A small computation which uses the symmetry of $A$ gives that $$ \nabla \phi(p) = 2(Ap - r_0) \,. $$ Recall that the negative of the gradient always points in the direction in which the function decreases the most. At position $x_0$, where $p=0$, we have that $$ \nabla \phi(0) = -2r_0 \,. $$ Thus, the function $\phi$ decreases the most in the direction of the residual $r_0$. This direction, is also called the direction of steepest decent.

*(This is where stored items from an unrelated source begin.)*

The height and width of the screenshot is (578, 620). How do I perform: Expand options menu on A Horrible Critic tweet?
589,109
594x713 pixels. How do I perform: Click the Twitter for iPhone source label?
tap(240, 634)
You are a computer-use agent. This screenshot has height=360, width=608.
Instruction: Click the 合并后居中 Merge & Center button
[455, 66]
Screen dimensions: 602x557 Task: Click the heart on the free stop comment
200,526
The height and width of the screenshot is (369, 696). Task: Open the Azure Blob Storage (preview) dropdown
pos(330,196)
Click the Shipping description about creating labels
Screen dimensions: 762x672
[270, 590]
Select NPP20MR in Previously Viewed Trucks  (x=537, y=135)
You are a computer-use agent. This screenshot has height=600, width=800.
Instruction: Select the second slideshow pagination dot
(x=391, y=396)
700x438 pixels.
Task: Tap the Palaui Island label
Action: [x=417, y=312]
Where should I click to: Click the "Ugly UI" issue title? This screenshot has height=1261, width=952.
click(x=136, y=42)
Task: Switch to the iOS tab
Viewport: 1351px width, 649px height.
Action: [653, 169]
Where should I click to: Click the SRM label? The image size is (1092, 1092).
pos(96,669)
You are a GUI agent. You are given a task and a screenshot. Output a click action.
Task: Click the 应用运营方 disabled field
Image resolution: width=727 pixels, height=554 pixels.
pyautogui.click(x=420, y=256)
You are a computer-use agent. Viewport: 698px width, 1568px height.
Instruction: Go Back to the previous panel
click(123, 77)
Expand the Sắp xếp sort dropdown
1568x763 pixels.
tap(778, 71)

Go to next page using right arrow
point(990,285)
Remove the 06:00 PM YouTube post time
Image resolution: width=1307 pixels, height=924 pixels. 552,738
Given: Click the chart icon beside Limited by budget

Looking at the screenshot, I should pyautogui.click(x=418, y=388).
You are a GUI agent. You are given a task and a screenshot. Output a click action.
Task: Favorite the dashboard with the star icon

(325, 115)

For this reason, assume that we choose $p = \alpha_0 r_0$ for some scalar $\alpha$. In the next step, we choose, again, a vector $p$ and add its value to the current iterate. Using the same argument we choose $\alpha_1 r_1$ for some scalar $\alpha_2$. We continue in this manner. Thus, we have that $$ x_{k+1} = x_0 + \alpha_0 r_0 + \alpha_1 r_1 + \cdots + \alpha_k r_k \,, $$ in other words that $$ x_{k+1} \in x_0 + \mbox{span}\{ r_0, r_1, \dots, r_k \} \,. $$

Now, using the relation that $$ r_{k+1} = b - A x_{k+1} = b - A (x_k + \alpha_k r_k) = r_k - \alpha_k A r_k \,, $$ we see that $$ \mbox{span}\{ r_0, r_1, \dots, r_k \} = \mbox{span}\{ r_0, A r_0, \dots, A^{k-1} r_0 \} \,. $$ Hence, a Krylov subspace is the space spanned by the vectors of successive directions of steepest decent.

If you want to read more about a derivation of the conjugate gradient method which uses the above mentioned minimization principle, see An Introduction to the Conjugate Gradient Method Without the Agonizing Pain by J. R. Shewchuk.